Mini Oral Australian Epidemiology Association ASM 2018

Vertebral fractures and Ankylosing Spondylitis patients in Western Australia. (#93)

Milica Ognjenovic 1 , Warren Raymond 1 , Charles Inderjeeth 2 , Helen Keen 3 , David Preen 1 , Johannes Nossent 1 2
  1. The Univeristy of Western Australia, Crawley, WA, Australia
  2. Department of Rheumatology, Sir Charles Gairdner Hospital, Perth, WA, Australia
  3. Department of Rheumatology, Fiona Stanley Hospital, Perth, WA, Australia

Background

Ankylosing Spondylitis (AS) causes spinal osteoporosis and rigidity leading to increased risk of vertebral fractures. Large scale studies on vertebral fractures in AS patients are scarce, particularly in the southern hemisphere, with rates reported between 0.4% and 32%.

Aim

Longitudinally investigate population wide spinal fracture rates in AS patients and compare the prevalence, disease burden and survival rates between AS and AS-free controls. 

Methods

Whole-population observational case-control study analysed data extracted between 1980 and 2015, from the Western Australian Linkage System. AS patients were identified using International Classification of Diseases, 9th (720) and Australian 10th (M45, M08) revision. AS patients were matched with up to 5 controls for age, gender, Indigenous status and event date. Kaplan-Meier was used to estimate survival rates and conditional cox regression for age-gender adjusted hazard ratios.

Results

We identified 1285 AS patients (70% males, average 70 ±14.65 years) and 6177 controls, followed up for a median of 21 years.
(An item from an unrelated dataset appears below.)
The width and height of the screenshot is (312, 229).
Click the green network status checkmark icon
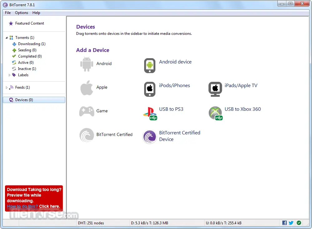pyautogui.click(x=299, y=223)
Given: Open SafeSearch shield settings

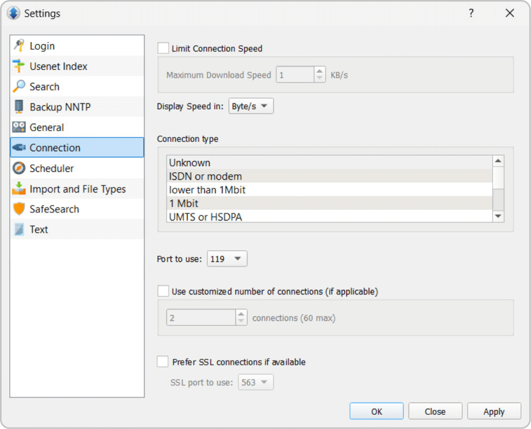Looking at the screenshot, I should (x=19, y=209).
Vertebral fractures occurred in 91 (7%) AS patients and 135 (2%) controls, unadjusted OR: 3.41 (95%CI: 2.60, 4.48), remaining stable after stratified by decade. Life expectancy following first vertebral fracture event was 5 years shorter for AS-patients than controls at 10, 20 and 30 years with 45% vs 65%, 22% vs. 50% and 20% vs. 45%, respectively, P < 0.001 (age-gender adjusted HR = 1.54, 95%CI: 1.08, 2.20).

Conclusion

Vertebral fractures remain significantly more frequent in AS patients than controls in the anti-TNF era, and lead to a 5-years shortened lifespan.